- **Work item**: Print the data that follows exactly, leaving nothing out.
BEGIN Given data
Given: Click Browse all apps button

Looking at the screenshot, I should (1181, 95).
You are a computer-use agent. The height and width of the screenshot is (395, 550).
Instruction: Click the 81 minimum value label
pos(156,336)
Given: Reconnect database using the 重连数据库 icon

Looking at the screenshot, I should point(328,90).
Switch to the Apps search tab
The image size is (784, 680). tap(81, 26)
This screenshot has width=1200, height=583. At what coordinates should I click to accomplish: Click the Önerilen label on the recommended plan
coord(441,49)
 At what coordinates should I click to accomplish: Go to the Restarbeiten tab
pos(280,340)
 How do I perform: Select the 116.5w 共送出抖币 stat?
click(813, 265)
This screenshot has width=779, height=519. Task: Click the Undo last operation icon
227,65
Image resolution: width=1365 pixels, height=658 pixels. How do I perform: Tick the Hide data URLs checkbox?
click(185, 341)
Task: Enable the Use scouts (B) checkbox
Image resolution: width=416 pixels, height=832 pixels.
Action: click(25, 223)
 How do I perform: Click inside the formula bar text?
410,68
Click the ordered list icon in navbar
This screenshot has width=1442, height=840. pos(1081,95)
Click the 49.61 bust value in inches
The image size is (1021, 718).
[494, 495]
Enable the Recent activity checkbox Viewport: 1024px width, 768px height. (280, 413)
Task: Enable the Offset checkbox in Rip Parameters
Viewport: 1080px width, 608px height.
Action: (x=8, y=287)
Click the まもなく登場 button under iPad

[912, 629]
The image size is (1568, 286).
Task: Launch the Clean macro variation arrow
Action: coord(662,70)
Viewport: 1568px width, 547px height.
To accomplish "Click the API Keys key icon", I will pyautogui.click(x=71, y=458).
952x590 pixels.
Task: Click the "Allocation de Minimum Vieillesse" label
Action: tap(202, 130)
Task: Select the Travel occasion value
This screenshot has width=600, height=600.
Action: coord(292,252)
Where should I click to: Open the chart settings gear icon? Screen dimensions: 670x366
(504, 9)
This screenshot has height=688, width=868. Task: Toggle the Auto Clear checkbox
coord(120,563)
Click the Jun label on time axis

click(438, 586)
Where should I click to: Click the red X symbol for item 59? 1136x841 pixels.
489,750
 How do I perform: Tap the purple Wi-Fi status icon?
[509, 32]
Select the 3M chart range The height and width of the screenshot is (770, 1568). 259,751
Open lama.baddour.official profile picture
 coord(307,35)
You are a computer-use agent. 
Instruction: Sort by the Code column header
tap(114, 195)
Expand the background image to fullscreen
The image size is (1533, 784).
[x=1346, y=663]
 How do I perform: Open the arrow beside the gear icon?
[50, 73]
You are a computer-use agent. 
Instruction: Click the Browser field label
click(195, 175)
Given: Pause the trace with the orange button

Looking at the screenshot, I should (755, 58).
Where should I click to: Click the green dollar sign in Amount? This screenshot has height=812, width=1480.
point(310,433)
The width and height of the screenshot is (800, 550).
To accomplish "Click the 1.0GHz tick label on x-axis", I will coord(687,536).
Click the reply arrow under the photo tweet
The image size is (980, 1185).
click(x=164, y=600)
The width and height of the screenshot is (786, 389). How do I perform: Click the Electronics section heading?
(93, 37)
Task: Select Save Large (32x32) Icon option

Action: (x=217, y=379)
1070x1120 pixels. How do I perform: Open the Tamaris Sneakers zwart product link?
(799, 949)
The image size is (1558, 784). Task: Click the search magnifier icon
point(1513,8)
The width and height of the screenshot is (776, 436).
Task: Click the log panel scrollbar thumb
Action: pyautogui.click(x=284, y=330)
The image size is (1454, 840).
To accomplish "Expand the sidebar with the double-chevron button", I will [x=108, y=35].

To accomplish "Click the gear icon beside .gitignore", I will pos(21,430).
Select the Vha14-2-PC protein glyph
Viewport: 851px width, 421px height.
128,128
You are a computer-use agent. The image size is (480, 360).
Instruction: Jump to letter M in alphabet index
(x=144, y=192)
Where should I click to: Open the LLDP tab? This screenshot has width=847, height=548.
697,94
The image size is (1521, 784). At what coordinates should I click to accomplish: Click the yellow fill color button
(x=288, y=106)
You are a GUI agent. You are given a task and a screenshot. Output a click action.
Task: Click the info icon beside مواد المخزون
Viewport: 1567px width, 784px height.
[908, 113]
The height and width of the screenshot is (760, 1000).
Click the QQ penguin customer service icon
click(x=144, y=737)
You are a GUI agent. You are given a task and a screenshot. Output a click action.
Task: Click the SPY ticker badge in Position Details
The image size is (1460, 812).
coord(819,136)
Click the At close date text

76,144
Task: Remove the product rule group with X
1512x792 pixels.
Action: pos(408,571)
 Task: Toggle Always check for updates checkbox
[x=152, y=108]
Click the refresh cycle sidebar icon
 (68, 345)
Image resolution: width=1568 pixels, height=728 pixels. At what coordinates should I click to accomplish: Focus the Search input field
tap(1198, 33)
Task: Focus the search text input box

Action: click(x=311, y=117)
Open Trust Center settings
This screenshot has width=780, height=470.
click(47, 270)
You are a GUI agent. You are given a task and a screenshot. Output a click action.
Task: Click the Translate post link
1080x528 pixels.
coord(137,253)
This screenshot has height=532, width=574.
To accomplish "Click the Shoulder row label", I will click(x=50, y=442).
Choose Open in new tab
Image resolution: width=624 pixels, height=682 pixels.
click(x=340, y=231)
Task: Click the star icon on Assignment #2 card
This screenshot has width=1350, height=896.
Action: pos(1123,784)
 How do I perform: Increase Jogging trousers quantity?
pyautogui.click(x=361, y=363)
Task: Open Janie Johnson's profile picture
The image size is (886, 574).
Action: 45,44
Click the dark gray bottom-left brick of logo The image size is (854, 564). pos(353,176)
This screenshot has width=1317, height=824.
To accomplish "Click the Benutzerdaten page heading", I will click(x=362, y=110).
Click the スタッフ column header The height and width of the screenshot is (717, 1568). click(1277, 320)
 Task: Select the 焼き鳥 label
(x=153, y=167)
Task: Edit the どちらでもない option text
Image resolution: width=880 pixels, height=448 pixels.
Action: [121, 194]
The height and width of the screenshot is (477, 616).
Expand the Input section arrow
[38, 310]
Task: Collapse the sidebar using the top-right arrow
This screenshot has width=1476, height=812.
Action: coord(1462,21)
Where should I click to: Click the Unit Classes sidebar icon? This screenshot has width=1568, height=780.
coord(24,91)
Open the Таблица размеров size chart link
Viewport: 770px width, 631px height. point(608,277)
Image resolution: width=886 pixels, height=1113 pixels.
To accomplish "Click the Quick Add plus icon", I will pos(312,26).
END Given data
- **Answer space**:
Given: Click Browse all apps button

Looking at the screenshot, I should (1181, 95).
You are a computer-use agent. The height and width of the screenshot is (395, 550).
Instruction: Click the 81 minimum value label
pos(156,336)
Given: Reconnect database using the 重连数据库 icon

Looking at the screenshot, I should point(328,90).
Switch to the Apps search tab
The image size is (784, 680). tap(81, 26)
This screenshot has width=1200, height=583. At what coordinates should I click to accomplish: Click the Önerilen label on the recommended plan
coord(441,49)
 At what coordinates should I click to accomplish: Go to the Restarbeiten tab
pos(280,340)
 How do I perform: Select the 116.5w 共送出抖币 stat?
click(813, 265)
This screenshot has width=779, height=519. Task: Click the Undo last operation icon
227,65
Image resolution: width=1365 pixels, height=658 pixels. How do I perform: Tick the Hide data URLs checkbox?
click(185, 341)
Task: Enable the Use scouts (B) checkbox
Image resolution: width=416 pixels, height=832 pixels.
Action: click(25, 223)
 How do I perform: Click inside the formula bar text?
410,68
Click the ordered list icon in navbar
This screenshot has width=1442, height=840. pos(1081,95)
Click the 49.61 bust value in inches
The image size is (1021, 718).
[494, 495]
Enable the Recent activity checkbox Viewport: 1024px width, 768px height. (280, 413)
Task: Enable the Offset checkbox in Rip Parameters
Viewport: 1080px width, 608px height.
Action: (x=8, y=287)
Click the まもなく登場 button under iPad

[912, 629]
The image size is (1568, 286).
Task: Launch the Clean macro variation arrow
Action: coord(662,70)
Viewport: 1568px width, 547px height.
To accomplish "Click the API Keys key icon", I will pyautogui.click(x=71, y=458).
952x590 pixels.
Task: Click the "Allocation de Minimum Vieillesse" label
Action: tap(202, 130)
Task: Select the Travel occasion value
This screenshot has width=600, height=600.
Action: coord(292,252)
Where should I click to: Open the chart settings gear icon? Screen dimensions: 670x366
(504, 9)
This screenshot has height=688, width=868. Task: Toggle the Auto Clear checkbox
coord(120,563)
Click the Jun label on time axis

click(438, 586)
Where should I click to: Click the red X symbol for item 59? 1136x841 pixels.
489,750
 How do I perform: Tap the purple Wi-Fi status icon?
[509, 32]
Select the 3M chart range The height and width of the screenshot is (770, 1568). 259,751
Open lama.baddour.official profile picture
 coord(307,35)
You are a computer-use agent. 
Instruction: Sort by the Code column header
tap(114, 195)
Expand the background image to fullscreen
The image size is (1533, 784).
[x=1346, y=663]
 How do I perform: Open the arrow beside the gear icon?
[50, 73]
You are a computer-use agent. 
Instruction: Click the Browser field label
click(195, 175)
Given: Pause the trace with the orange button

Looking at the screenshot, I should (755, 58).
Where should I click to: Click the green dollar sign in Amount? This screenshot has height=812, width=1480.
point(310,433)
The width and height of the screenshot is (800, 550).
To accomplish "Click the 1.0GHz tick label on x-axis", I will coord(687,536).
Click the reply arrow under the photo tweet
The image size is (980, 1185).
click(x=164, y=600)
The width and height of the screenshot is (786, 389). How do I perform: Click the Electronics section heading?
(93, 37)
Task: Select Save Large (32x32) Icon option

Action: (x=217, y=379)
1070x1120 pixels. How do I perform: Open the Tamaris Sneakers zwart product link?
(799, 949)
The image size is (1558, 784). Task: Click the search magnifier icon
point(1513,8)
The width and height of the screenshot is (776, 436).
Task: Click the log panel scrollbar thumb
Action: pyautogui.click(x=284, y=330)
The image size is (1454, 840).
To accomplish "Expand the sidebar with the double-chevron button", I will [x=108, y=35].

To accomplish "Click the gear icon beside .gitignore", I will pos(21,430).
Select the Vha14-2-PC protein glyph
Viewport: 851px width, 421px height.
128,128
You are a computer-use agent. The image size is (480, 360).
Instruction: Jump to letter M in alphabet index
(x=144, y=192)
Where should I click to: Open the LLDP tab? This screenshot has width=847, height=548.
697,94
The image size is (1521, 784). At what coordinates should I click to accomplish: Click the yellow fill color button
(x=288, y=106)
You are a GUI agent. You are given a task and a screenshot. Output a click action.
Task: Click the info icon beside مواد المخزون
Viewport: 1567px width, 784px height.
[908, 113]
The height and width of the screenshot is (760, 1000).
Click the QQ penguin customer service icon
click(x=144, y=737)
You are a GUI agent. You are given a task and a screenshot. Output a click action.
Task: Click the SPY ticker badge in Position Details
The image size is (1460, 812).
coord(819,136)
Click the At close date text

76,144
Task: Remove the product rule group with X
1512x792 pixels.
Action: pos(408,571)
 Task: Toggle Always check for updates checkbox
[x=152, y=108]
Click the refresh cycle sidebar icon
 (68, 345)
Image resolution: width=1568 pixels, height=728 pixels. At what coordinates should I click to accomplish: Focus the Search input field
tap(1198, 33)
Task: Focus the search text input box

Action: click(x=311, y=117)
Open Trust Center settings
This screenshot has width=780, height=470.
click(47, 270)
You are a GUI agent. You are given a task and a screenshot. Output a click action.
Task: Click the Translate post link
1080x528 pixels.
coord(137,253)
This screenshot has height=532, width=574.
To accomplish "Click the Shoulder row label", I will click(x=50, y=442).
Choose Open in new tab
Image resolution: width=624 pixels, height=682 pixels.
click(x=340, y=231)
Task: Click the star icon on Assignment #2 card
This screenshot has width=1350, height=896.
Action: pos(1123,784)
 How do I perform: Increase Jogging trousers quantity?
pyautogui.click(x=361, y=363)
Task: Open Janie Johnson's profile picture
The image size is (886, 574).
Action: 45,44
Click the dark gray bottom-left brick of logo The image size is (854, 564). pos(353,176)
This screenshot has width=1317, height=824.
To accomplish "Click the Benutzerdaten page heading", I will click(x=362, y=110).
Click the スタッフ column header The height and width of the screenshot is (717, 1568). click(1277, 320)
 Task: Select the 焼き鳥 label
(x=153, y=167)
Task: Edit the どちらでもない option text
Image resolution: width=880 pixels, height=448 pixels.
Action: [121, 194]
The height and width of the screenshot is (477, 616).
Expand the Input section arrow
[38, 310]
Task: Collapse the sidebar using the top-right arrow
This screenshot has width=1476, height=812.
Action: coord(1462,21)
Where should I click to: Click the Unit Classes sidebar icon? This screenshot has width=1568, height=780.
coord(24,91)
Open the Таблица размеров size chart link
Viewport: 770px width, 631px height. point(608,277)
Image resolution: width=886 pixels, height=1113 pixels.
To accomplish "Click the Quick Add plus icon", I will pos(312,26).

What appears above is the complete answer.